● TASK PROMPT: Please write out each entry below exactly as given.

● DATA:
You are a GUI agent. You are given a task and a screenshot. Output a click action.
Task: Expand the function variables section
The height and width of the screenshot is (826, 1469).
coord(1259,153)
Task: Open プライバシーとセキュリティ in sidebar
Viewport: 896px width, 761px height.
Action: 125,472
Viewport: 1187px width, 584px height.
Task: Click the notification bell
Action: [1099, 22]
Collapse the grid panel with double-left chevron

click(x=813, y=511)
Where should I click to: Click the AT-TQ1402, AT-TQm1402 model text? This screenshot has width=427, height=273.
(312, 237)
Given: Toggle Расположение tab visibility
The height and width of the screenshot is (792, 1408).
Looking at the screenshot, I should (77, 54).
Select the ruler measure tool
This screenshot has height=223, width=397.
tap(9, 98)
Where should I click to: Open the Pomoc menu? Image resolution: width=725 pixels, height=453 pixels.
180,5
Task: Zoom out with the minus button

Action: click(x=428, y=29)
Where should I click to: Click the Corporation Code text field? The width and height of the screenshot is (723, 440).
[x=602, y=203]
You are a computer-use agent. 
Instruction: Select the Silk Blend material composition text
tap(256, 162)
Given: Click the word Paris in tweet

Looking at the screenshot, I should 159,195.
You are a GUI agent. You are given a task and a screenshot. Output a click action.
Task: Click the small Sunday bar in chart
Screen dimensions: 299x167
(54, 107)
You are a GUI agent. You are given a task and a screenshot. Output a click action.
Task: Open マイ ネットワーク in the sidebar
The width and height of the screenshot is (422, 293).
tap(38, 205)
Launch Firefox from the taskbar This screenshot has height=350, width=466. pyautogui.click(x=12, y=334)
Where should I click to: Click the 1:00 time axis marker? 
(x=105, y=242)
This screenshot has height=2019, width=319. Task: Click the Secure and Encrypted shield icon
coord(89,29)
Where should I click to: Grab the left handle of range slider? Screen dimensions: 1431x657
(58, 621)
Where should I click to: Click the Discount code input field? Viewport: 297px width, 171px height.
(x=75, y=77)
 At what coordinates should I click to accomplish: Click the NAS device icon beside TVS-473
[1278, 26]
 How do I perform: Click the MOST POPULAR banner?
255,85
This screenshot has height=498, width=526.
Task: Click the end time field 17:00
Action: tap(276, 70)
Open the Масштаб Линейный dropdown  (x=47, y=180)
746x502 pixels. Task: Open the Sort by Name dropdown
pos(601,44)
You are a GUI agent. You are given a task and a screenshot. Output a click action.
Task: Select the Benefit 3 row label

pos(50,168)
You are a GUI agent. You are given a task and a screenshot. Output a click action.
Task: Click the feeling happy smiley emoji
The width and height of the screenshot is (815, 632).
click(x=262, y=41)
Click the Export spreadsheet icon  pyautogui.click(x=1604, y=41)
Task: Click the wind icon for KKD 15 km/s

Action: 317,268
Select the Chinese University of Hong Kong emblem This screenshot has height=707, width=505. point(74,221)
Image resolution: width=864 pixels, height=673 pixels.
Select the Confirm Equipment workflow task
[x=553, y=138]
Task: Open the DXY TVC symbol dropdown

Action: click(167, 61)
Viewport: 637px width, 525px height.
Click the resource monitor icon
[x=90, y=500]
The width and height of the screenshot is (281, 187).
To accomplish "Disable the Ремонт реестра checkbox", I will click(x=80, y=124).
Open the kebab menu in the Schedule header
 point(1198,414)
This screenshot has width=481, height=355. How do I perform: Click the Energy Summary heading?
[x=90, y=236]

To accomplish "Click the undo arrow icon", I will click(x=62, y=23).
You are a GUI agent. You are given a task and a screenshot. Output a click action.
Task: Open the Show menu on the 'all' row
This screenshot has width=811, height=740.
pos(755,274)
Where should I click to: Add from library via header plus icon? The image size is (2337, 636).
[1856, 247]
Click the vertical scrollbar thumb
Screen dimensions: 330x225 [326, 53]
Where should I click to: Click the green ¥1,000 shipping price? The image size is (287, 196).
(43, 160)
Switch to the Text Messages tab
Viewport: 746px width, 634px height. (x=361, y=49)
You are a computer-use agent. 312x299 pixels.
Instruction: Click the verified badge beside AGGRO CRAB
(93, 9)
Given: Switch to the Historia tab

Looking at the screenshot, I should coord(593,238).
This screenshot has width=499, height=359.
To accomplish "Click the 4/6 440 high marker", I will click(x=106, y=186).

● YOUR SOLUTION:
You are a GUI agent. You are given a task and a screenshot. Output a click action.
Task: Expand the function variables section
The height and width of the screenshot is (826, 1469).
coord(1259,153)
Task: Open プライバシーとセキュリティ in sidebar
Viewport: 896px width, 761px height.
Action: 125,472
Viewport: 1187px width, 584px height.
Task: Click the notification bell
Action: [1099, 22]
Collapse the grid panel with double-left chevron

click(x=813, y=511)
Where should I click to: Click the AT-TQ1402, AT-TQm1402 model text? This screenshot has width=427, height=273.
(312, 237)
Given: Toggle Расположение tab visibility
The height and width of the screenshot is (792, 1408).
Looking at the screenshot, I should (77, 54).
Select the ruler measure tool
This screenshot has height=223, width=397.
tap(9, 98)
Where should I click to: Open the Pomoc menu? Image resolution: width=725 pixels, height=453 pixels.
180,5
Task: Zoom out with the minus button

Action: click(x=428, y=29)
Where should I click to: Click the Corporation Code text field? The width and height of the screenshot is (723, 440).
[x=602, y=203]
You are a computer-use agent. 
Instruction: Select the Silk Blend material composition text
tap(256, 162)
Given: Click the word Paris in tweet

Looking at the screenshot, I should 159,195.
You are a GUI agent. You are given a task and a screenshot. Output a click action.
Task: Click the small Sunday bar in chart
Screen dimensions: 299x167
(54, 107)
You are a GUI agent. You are given a task and a screenshot. Output a click action.
Task: Open マイ ネットワーク in the sidebar
The width and height of the screenshot is (422, 293).
tap(38, 205)
Launch Firefox from the taskbar This screenshot has height=350, width=466. pyautogui.click(x=12, y=334)
Where should I click to: Click the 1:00 time axis marker? 
(x=105, y=242)
This screenshot has height=2019, width=319. Task: Click the Secure and Encrypted shield icon
coord(89,29)
Where should I click to: Grab the left handle of range slider? Screen dimensions: 1431x657
(58, 621)
Where should I click to: Click the Discount code input field? Viewport: 297px width, 171px height.
(x=75, y=77)
 At what coordinates should I click to accomplish: Click the NAS device icon beside TVS-473
[1278, 26]
 How do I perform: Click the MOST POPULAR banner?
255,85
This screenshot has height=498, width=526.
Task: Click the end time field 17:00
Action: tap(276, 70)
Open the Масштаб Линейный dropdown  (x=47, y=180)
746x502 pixels. Task: Open the Sort by Name dropdown
pos(601,44)
You are a GUI agent. You are given a task and a screenshot. Output a click action.
Task: Select the Benefit 3 row label

pos(50,168)
You are a GUI agent. You are given a task and a screenshot. Output a click action.
Task: Click the feeling happy smiley emoji
The width and height of the screenshot is (815, 632).
click(x=262, y=41)
Click the Export spreadsheet icon  pyautogui.click(x=1604, y=41)
Task: Click the wind icon for KKD 15 km/s

Action: 317,268
Select the Chinese University of Hong Kong emblem This screenshot has height=707, width=505. point(74,221)
Image resolution: width=864 pixels, height=673 pixels.
Select the Confirm Equipment workflow task
[x=553, y=138]
Task: Open the DXY TVC symbol dropdown

Action: click(167, 61)
Viewport: 637px width, 525px height.
Click the resource monitor icon
[x=90, y=500]
The width and height of the screenshot is (281, 187).
To accomplish "Disable the Ремонт реестра checkbox", I will click(x=80, y=124).
Open the kebab menu in the Schedule header
 point(1198,414)
This screenshot has width=481, height=355. How do I perform: Click the Energy Summary heading?
[x=90, y=236]

To accomplish "Click the undo arrow icon", I will click(x=62, y=23).
You are a GUI agent. You are given a task and a screenshot. Output a click action.
Task: Open the Show menu on the 'all' row
This screenshot has width=811, height=740.
pos(755,274)
Where should I click to: Add from library via header plus icon? The image size is (2337, 636).
[1856, 247]
Click the vertical scrollbar thumb
Screen dimensions: 330x225 [326, 53]
Where should I click to: Click the green ¥1,000 shipping price? The image size is (287, 196).
(43, 160)
Switch to the Text Messages tab
Viewport: 746px width, 634px height. (x=361, y=49)
You are a computer-use agent. 312x299 pixels.
Instruction: Click the verified badge beside AGGRO CRAB
(93, 9)
Given: Switch to the Historia tab

Looking at the screenshot, I should coord(593,238).
This screenshot has width=499, height=359.
To accomplish "Click the 4/6 440 high marker", I will click(x=106, y=186).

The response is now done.